» The exercise: Can you reproduce the records below with "icon" swapped for "button" everywhere it appears and nothing else altered? Leave out the pictures.

» Given entries:
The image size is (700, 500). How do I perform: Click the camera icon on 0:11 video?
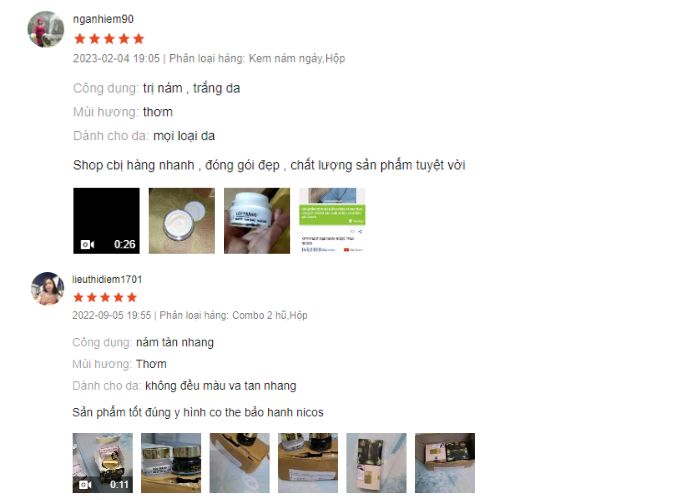[x=85, y=484]
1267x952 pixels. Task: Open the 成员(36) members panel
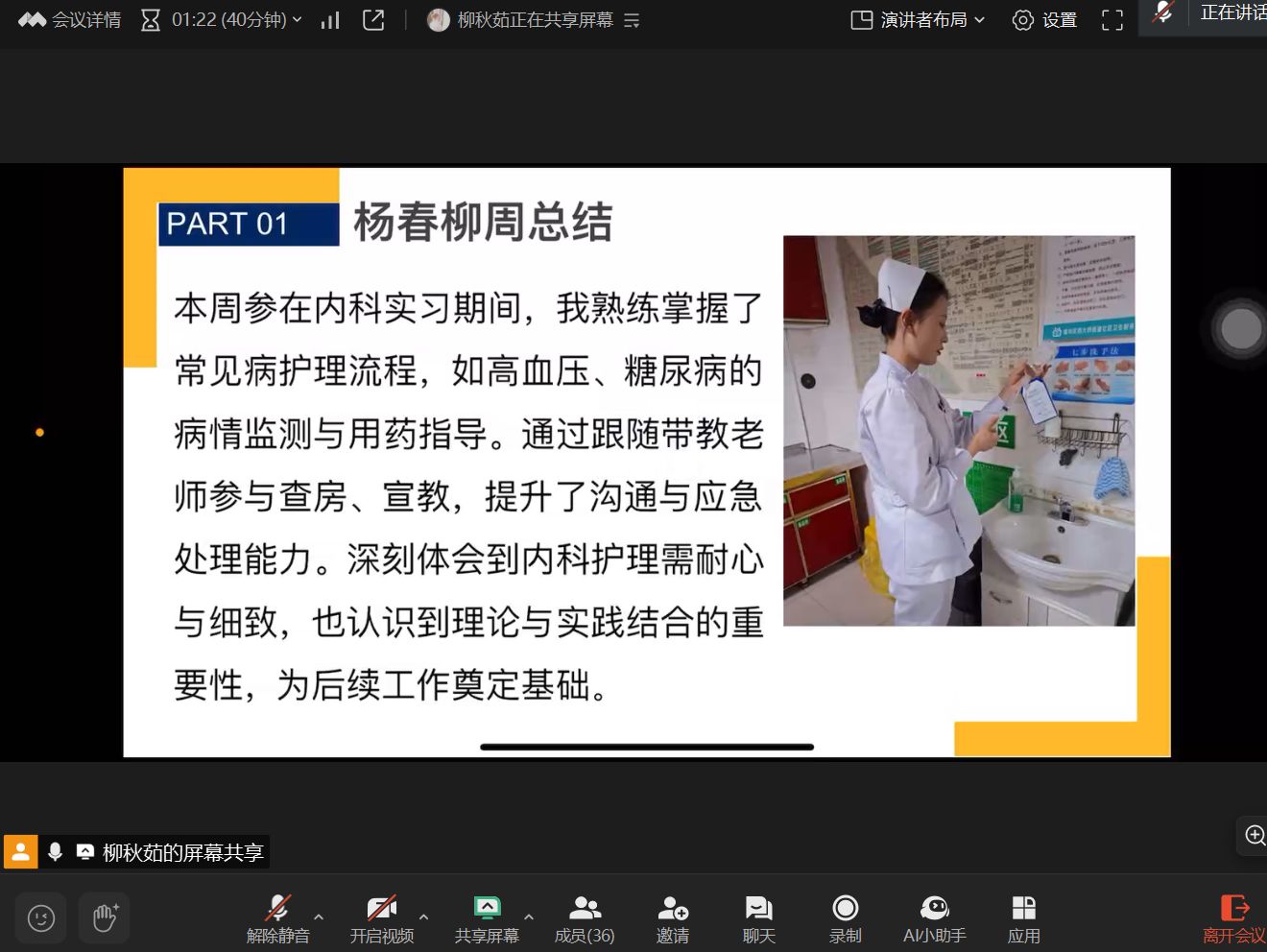click(584, 919)
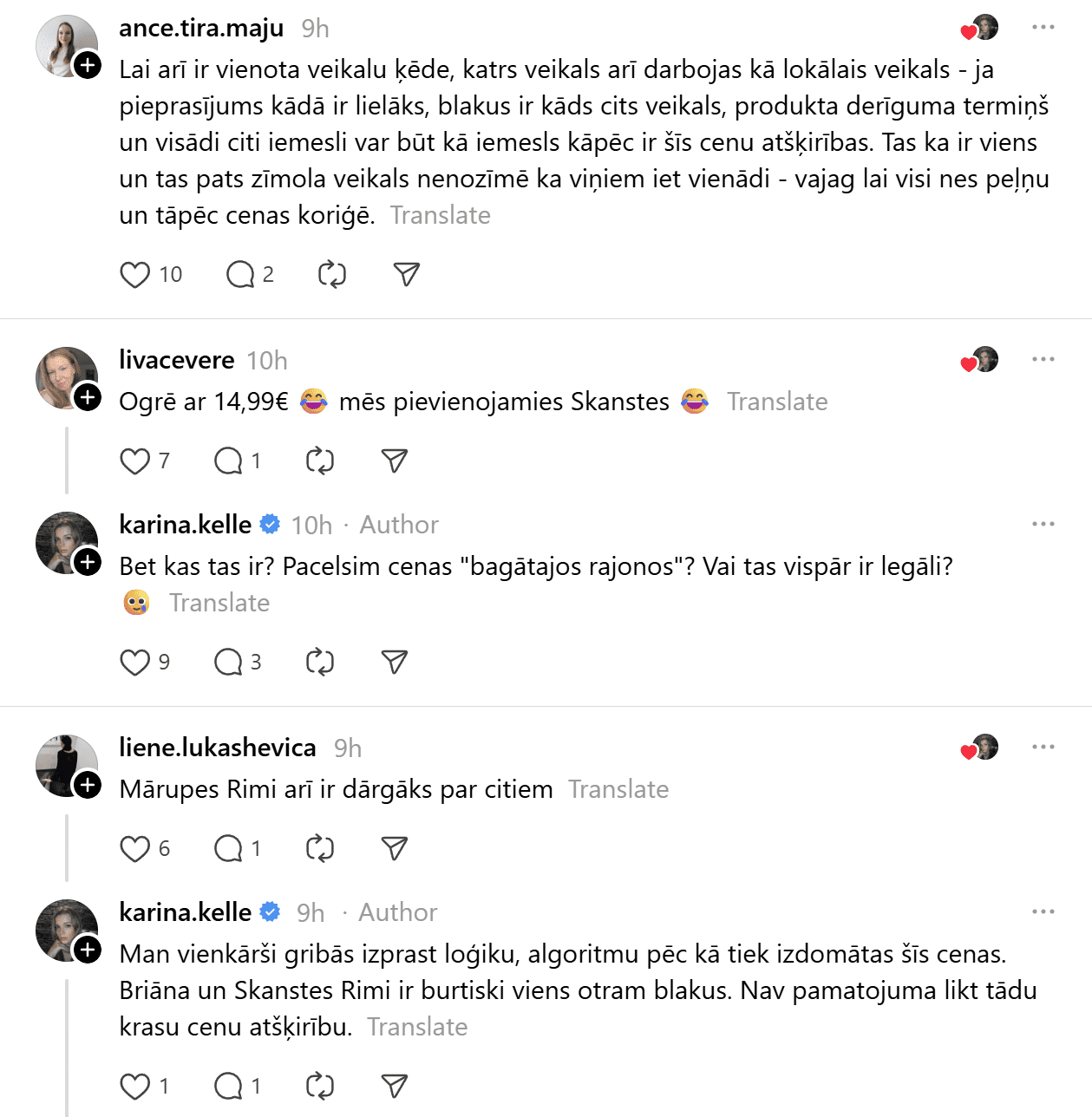Translate ance.tira.maju's comment
Image resolution: width=1092 pixels, height=1117 pixels.
[440, 215]
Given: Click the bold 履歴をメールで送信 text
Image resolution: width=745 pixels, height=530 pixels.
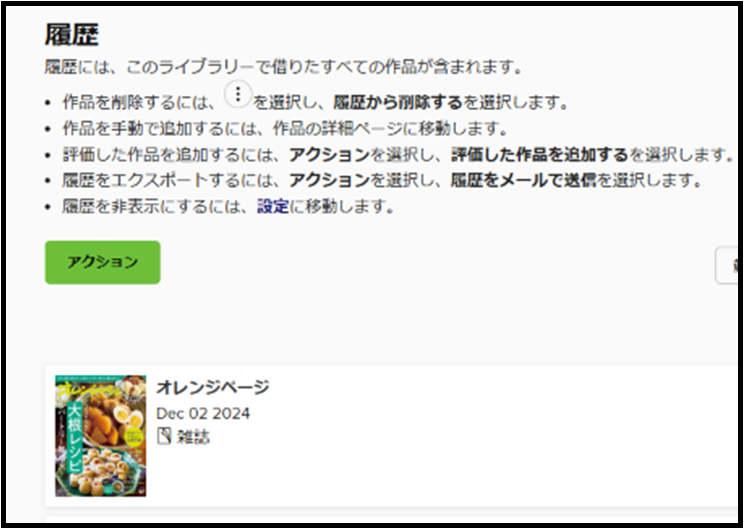Looking at the screenshot, I should tap(524, 180).
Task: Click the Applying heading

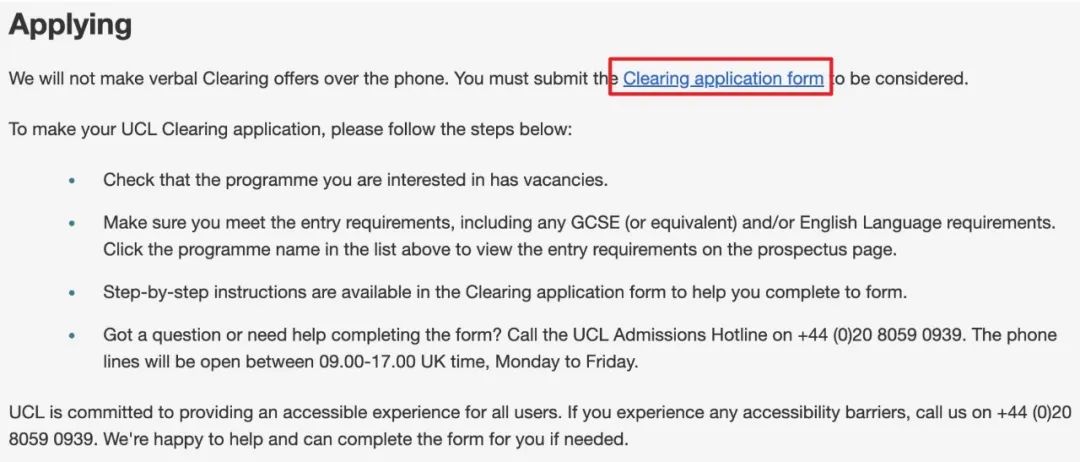Action: [70, 25]
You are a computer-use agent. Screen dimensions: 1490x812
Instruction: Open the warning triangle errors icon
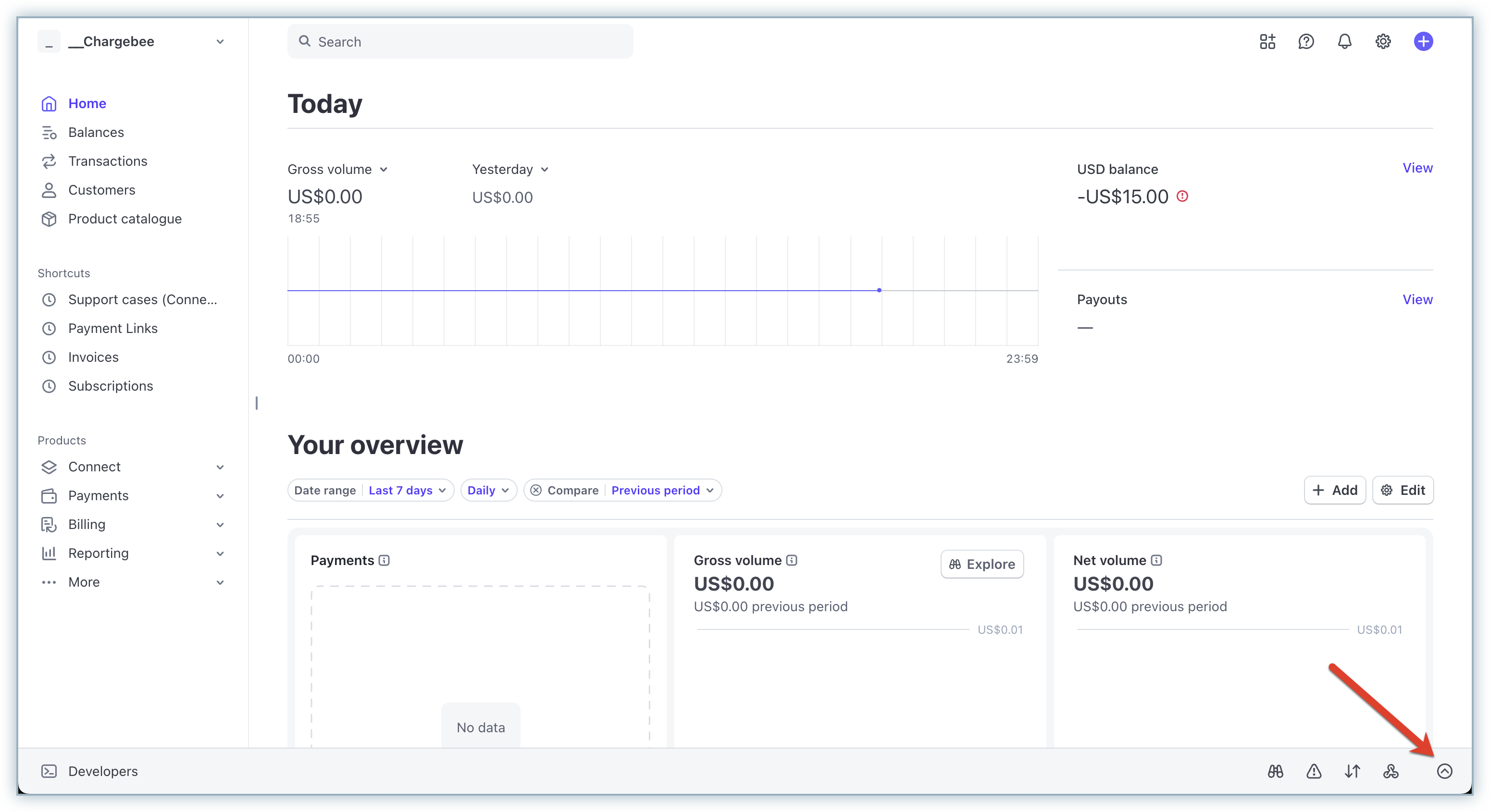(1314, 771)
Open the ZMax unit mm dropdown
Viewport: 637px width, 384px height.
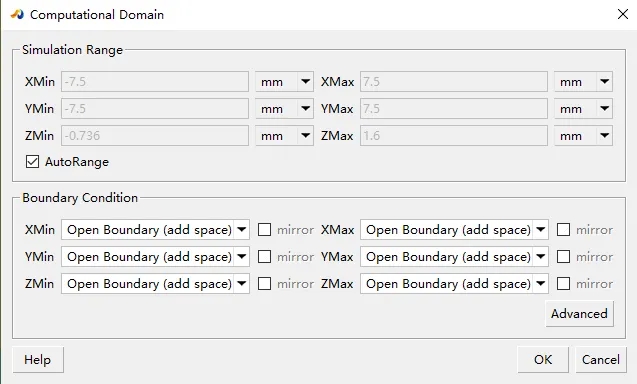pyautogui.click(x=583, y=136)
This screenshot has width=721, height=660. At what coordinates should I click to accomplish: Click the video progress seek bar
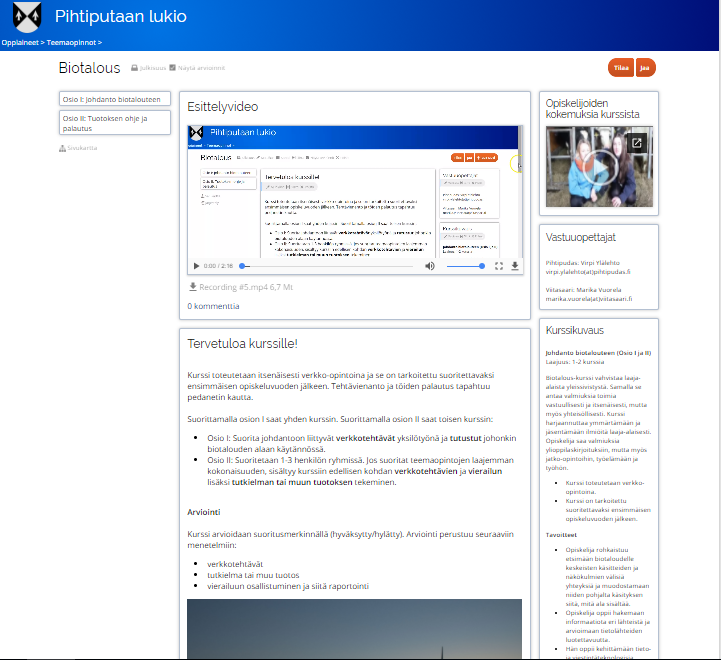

» The solution:
The image size is (700, 500). How do I perform: Click the camera button on 0:11 video?
[x=85, y=484]
1267x952 pixels. Task: Open the 成员(36) members panel
click(584, 919)
Translate ance.tira.maju's comment
Image resolution: width=1092 pixels, height=1117 pixels.
[440, 215]
Given: Click the bold 履歴をメールで送信 text
Image resolution: width=745 pixels, height=530 pixels.
Looking at the screenshot, I should tap(524, 180).
Task: Click the Applying heading

Action: [70, 25]
You are a computer-use agent. Screen dimensions: 1490x812
Instruction: Open the warning triangle errors button
(1314, 771)
Open the ZMax unit mm dropdown
Viewport: 637px width, 384px height.
pyautogui.click(x=583, y=136)
This screenshot has width=721, height=660. At what coordinates should I click to accomplish: Click the video progress seek bar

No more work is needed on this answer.